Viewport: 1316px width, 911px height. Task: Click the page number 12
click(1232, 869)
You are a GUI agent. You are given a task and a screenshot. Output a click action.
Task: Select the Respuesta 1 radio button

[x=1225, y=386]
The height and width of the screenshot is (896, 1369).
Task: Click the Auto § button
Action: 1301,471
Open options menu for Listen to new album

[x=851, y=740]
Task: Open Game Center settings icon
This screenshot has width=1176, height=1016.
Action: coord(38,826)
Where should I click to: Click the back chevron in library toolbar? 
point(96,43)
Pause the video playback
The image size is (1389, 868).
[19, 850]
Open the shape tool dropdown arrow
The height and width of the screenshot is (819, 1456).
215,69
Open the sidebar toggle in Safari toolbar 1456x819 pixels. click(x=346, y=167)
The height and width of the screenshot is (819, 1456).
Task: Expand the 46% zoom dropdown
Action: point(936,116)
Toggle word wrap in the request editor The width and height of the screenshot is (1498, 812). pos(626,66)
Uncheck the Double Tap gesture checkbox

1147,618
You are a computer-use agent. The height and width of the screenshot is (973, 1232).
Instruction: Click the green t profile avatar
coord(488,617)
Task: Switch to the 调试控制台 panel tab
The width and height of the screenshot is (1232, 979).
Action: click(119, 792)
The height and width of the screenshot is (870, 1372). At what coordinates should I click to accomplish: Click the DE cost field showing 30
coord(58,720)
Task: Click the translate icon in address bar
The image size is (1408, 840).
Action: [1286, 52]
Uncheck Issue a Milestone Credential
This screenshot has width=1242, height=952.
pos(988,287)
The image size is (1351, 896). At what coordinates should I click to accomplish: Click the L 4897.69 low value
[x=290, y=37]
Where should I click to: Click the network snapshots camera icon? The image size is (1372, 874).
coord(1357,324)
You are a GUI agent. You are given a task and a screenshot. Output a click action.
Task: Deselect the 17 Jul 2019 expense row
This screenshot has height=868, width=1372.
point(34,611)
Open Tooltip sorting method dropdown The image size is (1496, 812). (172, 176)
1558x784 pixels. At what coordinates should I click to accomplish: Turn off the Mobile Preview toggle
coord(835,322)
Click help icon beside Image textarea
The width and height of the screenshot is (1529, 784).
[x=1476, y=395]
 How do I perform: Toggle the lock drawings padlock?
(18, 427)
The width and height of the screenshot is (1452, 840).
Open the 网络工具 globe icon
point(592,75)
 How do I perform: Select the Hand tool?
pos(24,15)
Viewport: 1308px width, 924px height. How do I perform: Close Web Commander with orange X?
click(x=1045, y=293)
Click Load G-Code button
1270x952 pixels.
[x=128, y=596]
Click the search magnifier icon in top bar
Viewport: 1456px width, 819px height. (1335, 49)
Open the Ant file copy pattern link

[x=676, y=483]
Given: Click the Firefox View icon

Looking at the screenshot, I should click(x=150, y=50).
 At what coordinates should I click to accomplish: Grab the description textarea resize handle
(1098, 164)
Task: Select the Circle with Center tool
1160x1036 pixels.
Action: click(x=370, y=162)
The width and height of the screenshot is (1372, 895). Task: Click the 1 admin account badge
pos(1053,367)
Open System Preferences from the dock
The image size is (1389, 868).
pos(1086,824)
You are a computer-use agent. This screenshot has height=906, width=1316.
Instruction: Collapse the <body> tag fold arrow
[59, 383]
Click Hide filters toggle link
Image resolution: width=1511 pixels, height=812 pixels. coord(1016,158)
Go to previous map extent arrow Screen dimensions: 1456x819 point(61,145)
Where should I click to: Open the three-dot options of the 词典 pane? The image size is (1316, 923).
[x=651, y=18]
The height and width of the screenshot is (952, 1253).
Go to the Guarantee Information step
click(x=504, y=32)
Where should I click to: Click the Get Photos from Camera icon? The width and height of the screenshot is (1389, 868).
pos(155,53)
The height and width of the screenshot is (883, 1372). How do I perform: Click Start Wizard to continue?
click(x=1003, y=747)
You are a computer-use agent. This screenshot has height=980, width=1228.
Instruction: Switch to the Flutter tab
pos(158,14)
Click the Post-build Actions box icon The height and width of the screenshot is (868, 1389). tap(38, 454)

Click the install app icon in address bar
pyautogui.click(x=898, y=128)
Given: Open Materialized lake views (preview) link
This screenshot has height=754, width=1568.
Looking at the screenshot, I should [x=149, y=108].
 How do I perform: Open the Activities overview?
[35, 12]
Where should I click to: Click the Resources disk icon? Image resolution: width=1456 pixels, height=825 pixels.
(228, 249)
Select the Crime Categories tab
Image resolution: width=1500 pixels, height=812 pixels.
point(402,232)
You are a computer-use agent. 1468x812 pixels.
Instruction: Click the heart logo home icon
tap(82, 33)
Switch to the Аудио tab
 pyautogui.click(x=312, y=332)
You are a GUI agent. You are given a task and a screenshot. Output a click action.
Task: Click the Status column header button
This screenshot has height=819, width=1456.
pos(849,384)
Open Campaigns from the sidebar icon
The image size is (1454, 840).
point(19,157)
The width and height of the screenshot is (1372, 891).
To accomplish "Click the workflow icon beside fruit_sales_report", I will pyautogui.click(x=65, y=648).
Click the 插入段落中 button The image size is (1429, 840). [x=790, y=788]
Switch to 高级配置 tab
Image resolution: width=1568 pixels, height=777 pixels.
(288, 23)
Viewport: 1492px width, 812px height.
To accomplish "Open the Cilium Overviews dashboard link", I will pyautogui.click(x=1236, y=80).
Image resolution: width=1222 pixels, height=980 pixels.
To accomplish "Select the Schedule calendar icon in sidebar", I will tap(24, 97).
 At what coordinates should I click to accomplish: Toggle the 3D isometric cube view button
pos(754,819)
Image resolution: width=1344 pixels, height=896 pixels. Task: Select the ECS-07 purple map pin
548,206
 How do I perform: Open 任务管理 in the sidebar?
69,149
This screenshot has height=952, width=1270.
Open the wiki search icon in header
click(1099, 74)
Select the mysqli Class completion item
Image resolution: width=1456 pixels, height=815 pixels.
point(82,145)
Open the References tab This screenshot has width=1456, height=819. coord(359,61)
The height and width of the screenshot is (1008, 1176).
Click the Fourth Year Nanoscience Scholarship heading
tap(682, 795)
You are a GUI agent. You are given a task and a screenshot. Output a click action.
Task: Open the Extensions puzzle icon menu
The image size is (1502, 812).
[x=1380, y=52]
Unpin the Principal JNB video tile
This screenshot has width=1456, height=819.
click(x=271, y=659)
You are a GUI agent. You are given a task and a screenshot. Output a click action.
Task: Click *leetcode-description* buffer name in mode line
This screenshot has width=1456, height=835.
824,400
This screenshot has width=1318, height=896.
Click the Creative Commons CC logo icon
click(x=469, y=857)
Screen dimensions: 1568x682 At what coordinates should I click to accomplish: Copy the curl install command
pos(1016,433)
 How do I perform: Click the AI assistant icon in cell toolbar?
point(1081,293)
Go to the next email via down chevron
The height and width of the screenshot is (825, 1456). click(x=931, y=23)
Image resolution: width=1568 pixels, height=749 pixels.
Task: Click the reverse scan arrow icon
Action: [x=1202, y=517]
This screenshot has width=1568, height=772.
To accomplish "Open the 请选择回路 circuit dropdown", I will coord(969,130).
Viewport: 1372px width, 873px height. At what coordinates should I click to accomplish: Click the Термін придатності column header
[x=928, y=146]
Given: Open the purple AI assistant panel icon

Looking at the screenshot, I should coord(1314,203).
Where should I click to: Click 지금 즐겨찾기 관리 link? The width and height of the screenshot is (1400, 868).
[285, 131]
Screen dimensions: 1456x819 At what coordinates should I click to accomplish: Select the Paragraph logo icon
- - -
* [WHAT YOU WILL DO]: Copy the records above faithfully. Begin at their first line, end at the line containing "Open Tooltip sorting", and include nothing else.

* [SOLUTION TO THE PROBLEM]:
Viewport: 1316px width, 911px height. Task: Click the page number 12
click(1232, 869)
You are a GUI agent. You are given a task and a screenshot. Output a click action.
Task: Select the Respuesta 1 radio button

[x=1225, y=386]
The height and width of the screenshot is (896, 1369).
Task: Click the Auto § button
Action: 1301,471
Open options menu for Listen to new album

[x=851, y=740]
Task: Open Game Center settings icon
This screenshot has width=1176, height=1016.
Action: coord(38,826)
Where should I click to: Click the back chevron in library toolbar? 
point(96,43)
Pause the video playback
The image size is (1389, 868).
[19, 850]
Open the shape tool dropdown arrow
The height and width of the screenshot is (819, 1456).
215,69
Open the sidebar toggle in Safari toolbar 1456x819 pixels. click(x=346, y=167)
The height and width of the screenshot is (819, 1456).
Task: Expand the 46% zoom dropdown
Action: point(936,116)
Toggle word wrap in the request editor The width and height of the screenshot is (1498, 812). pos(626,66)
Uncheck the Double Tap gesture checkbox

1147,618
You are a computer-use agent. The height and width of the screenshot is (973, 1232).
Instruction: Click the green t profile avatar
coord(488,617)
Task: Switch to the 调试控制台 panel tab
The width and height of the screenshot is (1232, 979).
Action: click(119, 792)
The height and width of the screenshot is (870, 1372). At what coordinates should I click to accomplish: Click the DE cost field showing 30
coord(58,720)
Task: Click the translate icon in address bar
The image size is (1408, 840).
Action: [1286, 52]
Uncheck Issue a Milestone Credential
This screenshot has width=1242, height=952.
pos(988,287)
The image size is (1351, 896). At what coordinates should I click to accomplish: Click the L 4897.69 low value
[x=290, y=37]
Where should I click to: Click the network snapshots camera icon? The image size is (1372, 874).
coord(1357,324)
You are a GUI agent. You are given a task and a screenshot. Output a click action.
Task: Deselect the 17 Jul 2019 expense row
This screenshot has height=868, width=1372.
point(34,611)
Open Tooltip sorting method dropdown The image size is (1496, 812). (172, 176)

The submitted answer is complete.